The breakthrough saw IS claim half of Kobane, nearly a month after the Sunni extremists began their assault on the town on the Turkish frontier, despite more than three weeks of US-led air strikes in Syria aimed at stopping them.
That failure will be among the main points up for discussion at Tuesday's meeting in Washington of military chiefs from the 21 countries in the US-led coalition, as will Turkey's call for the establishment of a protective buffer zone.
In their latest air strikes, American and Saudi warplanes targeted seven sites around Kobane, the US military said, including IS staging posts used to try to cut the town off from the outside world.

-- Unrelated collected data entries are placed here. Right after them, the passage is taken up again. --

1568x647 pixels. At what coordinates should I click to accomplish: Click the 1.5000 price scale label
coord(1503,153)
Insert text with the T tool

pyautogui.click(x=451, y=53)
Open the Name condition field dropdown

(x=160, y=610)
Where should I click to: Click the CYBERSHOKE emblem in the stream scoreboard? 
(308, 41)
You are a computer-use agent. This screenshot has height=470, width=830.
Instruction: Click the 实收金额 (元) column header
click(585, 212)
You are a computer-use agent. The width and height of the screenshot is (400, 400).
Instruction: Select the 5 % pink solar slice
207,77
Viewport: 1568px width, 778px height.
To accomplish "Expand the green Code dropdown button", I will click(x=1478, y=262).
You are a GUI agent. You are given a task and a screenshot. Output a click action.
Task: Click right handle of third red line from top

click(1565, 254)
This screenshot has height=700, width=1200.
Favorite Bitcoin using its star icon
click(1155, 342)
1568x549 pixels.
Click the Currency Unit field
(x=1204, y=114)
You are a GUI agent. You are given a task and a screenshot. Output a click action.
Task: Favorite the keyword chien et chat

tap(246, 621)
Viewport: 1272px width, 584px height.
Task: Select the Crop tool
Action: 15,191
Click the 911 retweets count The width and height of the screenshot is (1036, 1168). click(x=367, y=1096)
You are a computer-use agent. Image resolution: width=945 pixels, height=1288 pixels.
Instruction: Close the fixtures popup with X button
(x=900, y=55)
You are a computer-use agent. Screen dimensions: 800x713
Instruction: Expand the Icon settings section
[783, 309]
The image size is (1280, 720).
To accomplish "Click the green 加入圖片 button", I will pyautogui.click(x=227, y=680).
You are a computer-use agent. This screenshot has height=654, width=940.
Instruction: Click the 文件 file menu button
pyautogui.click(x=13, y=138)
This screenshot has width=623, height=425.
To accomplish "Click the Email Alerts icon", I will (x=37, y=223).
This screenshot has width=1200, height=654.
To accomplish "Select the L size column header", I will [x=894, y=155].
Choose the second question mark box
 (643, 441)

A Kobane politician who is now a refugee said IS fighters had surrounded Kobane to the south, east and west, and warned of a "massacre" if they take the northern front bordering Turkey.
"If they manage to take control of that area, they will close all access to the town and will begin a massacre," Feyza Abdi said from Turkey.
"That is what they want, to completely enclose the town, cut off all contact with Turkey and engage in barbarism."
Fighting spread to less than a kilometer from the barbed wire frontier fence, with the jihadists carrying out three suicide car bomb attacks in the border zone, said the Syrian Observatory for Human Rights.
The Britain-based monitoring group later said IS had advanced into central Kobane, seizing a major building and squeezing the town's Kurdish defenders into its northern half bordering Turkey.
With the jihadists advancing on its doorstep, NATO member Turkey has come under intense pressure to take action as part of the coalition that has been carrying out air strikes in both Syria and Iraq.
Ankara, which has called for a buffer zone to guard its border and provide some protection to fleeing Kurds, denied allowing the United States to use its bases against IS.
Pentagon chief Chuck Hagel had said the agreement to use Incirlik air base in southern Turkey included hosting training for Syrian rebels.
But the Turkish government vehemently denied it was allowing US forces to carry out bombing raids from Incirlik.